WORK REQUEST » Transcribe the data that follows. Match it character for character.

(Recorded data)

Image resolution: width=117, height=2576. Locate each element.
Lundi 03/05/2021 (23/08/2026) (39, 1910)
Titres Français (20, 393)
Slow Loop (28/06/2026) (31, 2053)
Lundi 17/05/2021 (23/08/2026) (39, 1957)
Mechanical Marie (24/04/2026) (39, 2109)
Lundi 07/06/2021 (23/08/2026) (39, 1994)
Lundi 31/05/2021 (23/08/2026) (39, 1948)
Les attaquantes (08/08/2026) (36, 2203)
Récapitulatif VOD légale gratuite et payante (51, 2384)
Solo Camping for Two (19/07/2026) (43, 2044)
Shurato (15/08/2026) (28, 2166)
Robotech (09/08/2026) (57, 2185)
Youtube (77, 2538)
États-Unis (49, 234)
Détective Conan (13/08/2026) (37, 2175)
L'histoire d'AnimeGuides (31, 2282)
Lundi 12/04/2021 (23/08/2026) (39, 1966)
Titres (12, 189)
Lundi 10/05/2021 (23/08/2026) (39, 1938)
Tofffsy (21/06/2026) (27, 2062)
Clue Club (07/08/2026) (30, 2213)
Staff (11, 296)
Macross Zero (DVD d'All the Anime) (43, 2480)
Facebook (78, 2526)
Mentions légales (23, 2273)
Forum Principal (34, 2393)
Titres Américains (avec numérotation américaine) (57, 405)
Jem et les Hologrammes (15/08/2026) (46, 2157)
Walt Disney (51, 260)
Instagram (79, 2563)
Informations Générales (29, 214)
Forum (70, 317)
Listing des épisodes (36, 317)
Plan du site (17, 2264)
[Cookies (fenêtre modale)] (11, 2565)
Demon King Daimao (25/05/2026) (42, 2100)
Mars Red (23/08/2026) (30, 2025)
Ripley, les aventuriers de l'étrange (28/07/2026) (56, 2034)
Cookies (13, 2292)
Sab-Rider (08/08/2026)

TASK SOLUTION »
Image resolution: width=117, height=2576. Locate each element.
Lundi 03/05/2021 (23/08/2026) (39, 1910)
Titres Français (20, 393)
Slow Loop (28/06/2026) (31, 2053)
Lundi 17/05/2021 (23/08/2026) (39, 1957)
Mechanical Marie (24/04/2026) (39, 2109)
Lundi 07/06/2021 (23/08/2026) (39, 1994)
Lundi 31/05/2021 (23/08/2026) (39, 1948)
Les attaquantes (08/08/2026) (36, 2203)
Récapitulatif VOD légale gratuite et payante (51, 2384)
Solo Camping for Two (19/07/2026) (43, 2044)
Shurato (15/08/2026) (28, 2166)
Robotech (09/08/2026) (57, 2185)
Youtube (77, 2538)
États-Unis (49, 234)
Détective Conan (13/08/2026) (37, 2175)
L'histoire d'AnimeGuides (31, 2282)
Lundi 12/04/2021 (23/08/2026) (39, 1966)
Titres (12, 189)
Lundi 10/05/2021 (23/08/2026) (39, 1938)
Tofffsy (21/06/2026) (27, 2062)
Clue Club (07/08/2026) (30, 2213)
Staff (11, 296)
Macross Zero (DVD d'All the Anime) (43, 2480)
Facebook (78, 2526)
Mentions légales (23, 2273)
Forum Principal (34, 2393)
Titres Américains (avec numérotation américaine) (57, 405)
Jem et les Hologrammes (15/08/2026) (46, 2157)
Walt Disney (51, 260)
Instagram (79, 2563)
Informations Générales (29, 214)
Forum (70, 317)
Listing des épisodes (36, 317)
Plan du site (17, 2264)
[Cookies (fenêtre modale)] (11, 2565)
Demon King Daimao (25/05/2026) (42, 2100)
Mars Red (23/08/2026) (30, 2025)
Ripley, les aventuriers de l'étrange (28/07/2026) (56, 2034)
Cookies (13, 2292)
Sab-Rider (08/08/2026)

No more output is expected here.